Il en résulte que la société R. n'a pas satisfait à son obligation de reclassement de son salarié.

Sur le manquement à l'obligation de rapatriement

Aux termes de l'article L 1231-5 du code du travail, lorsqu'un salarié engagé par une société mère a été mis à la disposition d'une filiale étrangère et qu'un contrat de travail a été conclu avec cette dernière, la société mère assure son rapatriement en cas de licenciement par la filiale et lui procure un nouvel emploi compatible avec l'importance de ses précédentes fonctions en son sein.

Alors que dès le 15 novembre 2010, la société R. informait son salarié que son rapatriement serait effectif à la date de fin de préavis fixée au 1er février 2011, force est de constater qu'au moment de la prise d'acte, soit le 27 avril 2011, aucune mesure concrète visant à organiser ce rapatriement n'avait encore été envisagée par l'employeur et ce, en dépit des relances effectuées par le salarié les 26 janvier et 8 mars 2011.

L'exécution de l'obligation de rapatriement n'est pas subordonnée aux résultats de la recherche d'un poste de reclassement à laquelle l'employeur est par ailleurs tenu.

Dès la fin du préavis et dès lors que la présence de Mr K. dans le pays étranger n'était plus requise, la société R. devait assurer son rapatriement.

Le manquement invoqué est donc bien établi.

Quelle est la position adoptée par la Cour de Cassation ?

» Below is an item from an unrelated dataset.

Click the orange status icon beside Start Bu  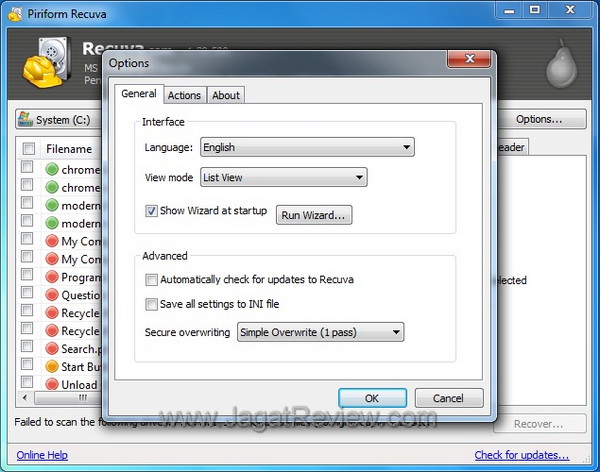click(53, 366)
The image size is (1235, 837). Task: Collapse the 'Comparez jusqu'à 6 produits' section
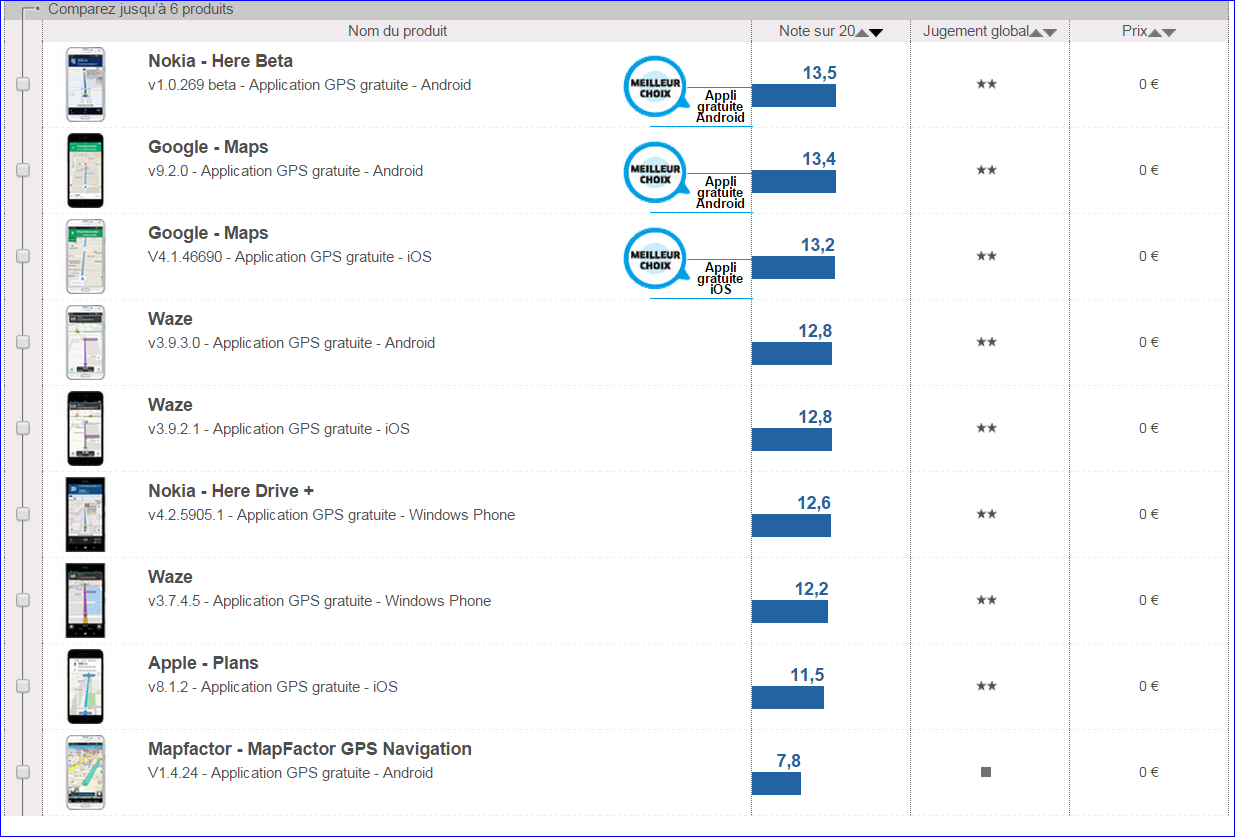(x=37, y=9)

Voici deux décisions rendues dans des affaires similaires :

1. L'obligation de reclassement à la charge de la société mère ne concernant que les relations entre celle-ci et le salarié qu'elle met à disposition, peu importe que le contrat conclu entre ce dernier et la filiale ait été soumis au droit étranger.

En l'espèce, la cour d'appel, qui a constaté que le salarié avait été mis à disposition de sa filiale américaine, a exactement décidé qu'en l'absence de son reclassement par la société mère, la rupture du contrat de travail s'analysait, conformément aux dispositions de l'article L. 1231-5 du Code du travail, en un licenciement sans cause réelle et sérieuse (Cass. soc., 30 mars 2011).

2. Il n'appartient pas au salarié de se mettre à la disposition de la société mère pour venir travailler en France ou qu'il ait manifesté une intention en ce sens et il importe peu que le salarié ait créé une société et qu'il ait occupé un poste de président dans une autre société au 1er janvier 2008.

Il appartenait à la société mère qui, après le licenciement du salarié par la filiale, avait consenti à la suspension du contrat de travail jusqu'au 1er février 2008, de prendre l'initiative du rapatriement du salarié et de lui proposer un reclassement (Cass. soc., 27 juin 2012).